Telle qu'il la dépeint, la société stratoïne déplaira aux féministes et ce d'autant plus qu'elle est remarquablement cohérente. Elles démentiront Stratos comme pouvant ressembler à un de leur projet, que le sexe de l'auteur ne l'autorise pas, etc. Il n'empêche que David Brin a posé les postulats techniques d'une telle utopie et en a tiré les conséquences. Ce n'est pas bien sûr une démocratie, mais une aristocratie darwinienne ; ce qui découle du clonage. C'est aussi une société d'apartheid où mâles et vars sont rejetés, une société loin d'être exempte de violence et de conflit, particularités qui, aux dires des féministes, seraient l'apanage de l'homme. En fait d'utopie agreste, on découvre un monde au milieu du XIX° siècle, une économie du charbon et de l'acier, offrant tous les inconvénients de l'industrialisation mais aucun des avantages. Allusion est même faite à la première grève et le révisionnisme est à l'honneur, le passé voilé, effacé. Les vars se voient exploitées et confinées dans les tâches les plus ingrates, ni plus ni moins une forme d'esclavage. Leur unique perspective d'avenir est l'illusion qu'elles pourront un jour fonder leur clan, variation sur le thème du rêve américain. Ce qui est pour le moins douteux puisque les jeunes stratoïnes ne peuvent se reproduire pour la première fois que par clonage, or, une amorce hivernale, saison où les mâles sont presque impuissants, est fort coûteuse et représente un investissement qui n'est guère qu'à la porté d'un clan. Si une femme devait débourser un million de francs pour être fécondée, combien en aurait les moyens ? À moins que leur entreprise ne le leur offre…
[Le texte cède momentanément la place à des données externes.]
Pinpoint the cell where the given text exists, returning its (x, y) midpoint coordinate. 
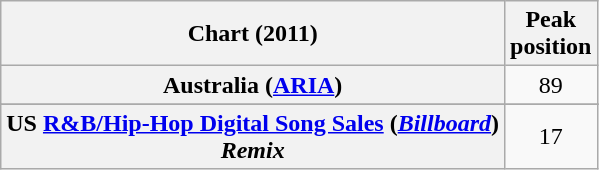
Australia (ARIA) (253, 85)
17 (551, 136)
Chart (2011) (253, 34)
89 (551, 85)
Peakposition (551, 34)
US R&B/Hip-Hop Digital Song Sales (Billboard)Remix (253, 136)
For the text-containing cell, return its midpoint in (X, Y) coordinate format. 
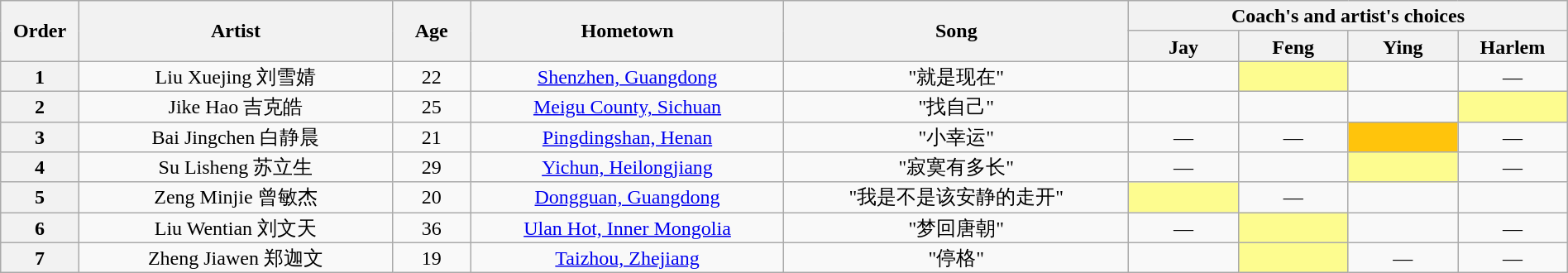
1 (40, 76)
"我是不是该安静的走开" (956, 197)
Feng (1293, 46)
22 (432, 76)
Zeng Minjie 曾敏杰 (235, 197)
Ulan Hot, Inner Mongolia (627, 228)
Taizhou, Zhejiang (627, 258)
Ying (1403, 46)
21 (432, 137)
20 (432, 197)
Liu Wentian 刘文天 (235, 228)
"小幸运" (956, 137)
Jay (1184, 46)
36 (432, 228)
6 (40, 228)
Pingdingshan, Henan (627, 137)
Harlem (1513, 46)
25 (432, 106)
Meigu County, Sichuan (627, 106)
"就是现在" (956, 76)
"停格" (956, 258)
Liu Xuejing 刘雪婧 (235, 76)
Artist (235, 31)
Song (956, 31)
Bai Jingchen 白静晨 (235, 137)
Age (432, 31)
Order (40, 31)
5 (40, 197)
"找自己" (956, 106)
2 (40, 106)
Su Lisheng 苏立生 (235, 167)
"寂寞有多长" (956, 167)
Jike Hao 吉克皓 (235, 106)
4 (40, 167)
Yichun, Heilongjiang (627, 167)
Hometown (627, 31)
Shenzhen, Guangdong (627, 76)
Dongguan, Guangdong (627, 197)
3 (40, 137)
7 (40, 258)
29 (432, 167)
19 (432, 258)
Coach's and artist's choices (1348, 17)
"梦回唐朝" (956, 228)
Zheng Jiawen 郑迦文 (235, 258)
Output the (X, Y) coordinate of the center of the cell containing the given text.  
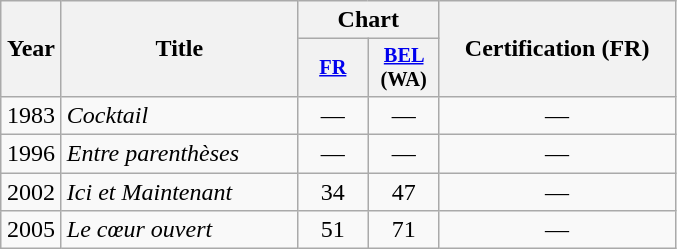
Entre parenthèses (179, 154)
2002 (32, 192)
Title (179, 49)
1983 (32, 115)
51 (332, 230)
Cocktail (179, 115)
Ici et Maintenant (179, 192)
Certification (FR) (557, 49)
34 (332, 192)
Le cœur ouvert (179, 230)
47 (404, 192)
Chart (368, 20)
FR (332, 68)
1996 (32, 154)
2005 (32, 230)
BEL (WA) (404, 68)
71 (404, 230)
Year (32, 49)
Extract the (x, y) coordinate from the center of the cell holding the provided text.  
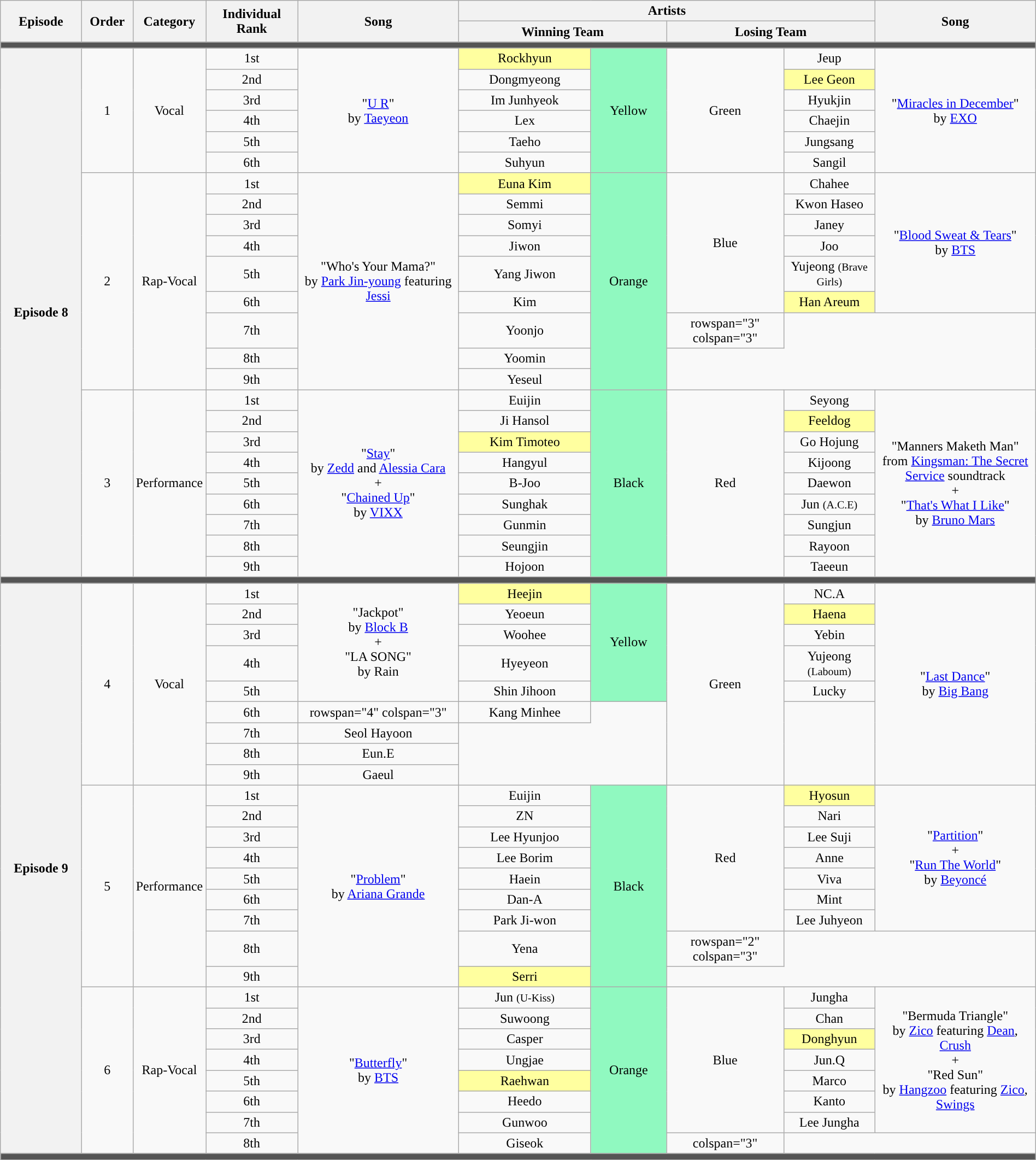
rowspan="4" colspan="3" (378, 712)
Euna Kim (525, 183)
Haein (525, 878)
Jun.Q (829, 1059)
Suhyun (525, 162)
Dan-A (525, 899)
Lee Borim (525, 857)
Episode 8 (42, 313)
Artists (667, 11)
Park Ji-won (525, 920)
ZN (525, 816)
"Jackpot"by Block B+"LA SONG" by Rain (378, 641)
"Miracles in December"by EXO (955, 110)
Rockhyun (525, 58)
Yujeong (Brave Girls) (829, 274)
colspan="3" (726, 1143)
Hojoon (525, 566)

David Brin met en scène la victoire des réactionnaires et donc l'échec du Phylum humain, non par prédilection politique de sa part mais parce que c'est dans la logique de la société stratoine. Hommes et vars sont en minorités et l'histoire a enseigné que les révolutions minoritaires sont vouées à l'échec. Il voulait enfin conclure son livre par une note optimiste quand à l'avenir de son héroïne en nous laissant croire que bien qu'elle soit encore une va-nu-pieds, elle réussira à fonder un clan dans la navigation aérienne qui vient de s'ouvrir aux hommes. Mais cette niche économique est déjà occupée. Le mythe américain est encore vivace. Maïa est-elle devenue, au terme de ce périple initiatique, une femme adulte et indépendante ? Oui, si l'on entend par là qu'elle a perdu toutes ses illusions et abandonné tout espoir d'un monde meilleur pour les vars et les hommes. Lui reste en guise d'avenir sa culpabilité dans la mort de l'homme qu'elle a aimé, sa trahison au profit d'Odo et la vacuité d'une vie de var devant elle. Même si l'héroïne est sympathique, tant les péripéties que l'arrière-plan du roman ne laissent la place à une interprétation optimiste.
Outre qu'il est un roman d'aventure trépidant, La jeune fille et les clones, bien que d'une lecture des plus faciles, est un des livres majeurs de cette rentrée S-F. À travers une action de chaque instant, David Brin a su dépeindre dans toute sa richesse une société étrangère et complexe. On pourra enfin comparer la société de Brin à celle proposé par Pamela Sargent dans Le rivage des femmes qui vient d'être réédité en Poche, les trajets de Maïa et Renna à celui de Christie, l'héroïne des Fils de la sorcière de Mary Gentle, qui cumulait les deux rôles, ou encore avec certains des ouvrages d'Elisabeth Vonarburg ou d'Ursula K. Le Guin. D'une lecture essentielle.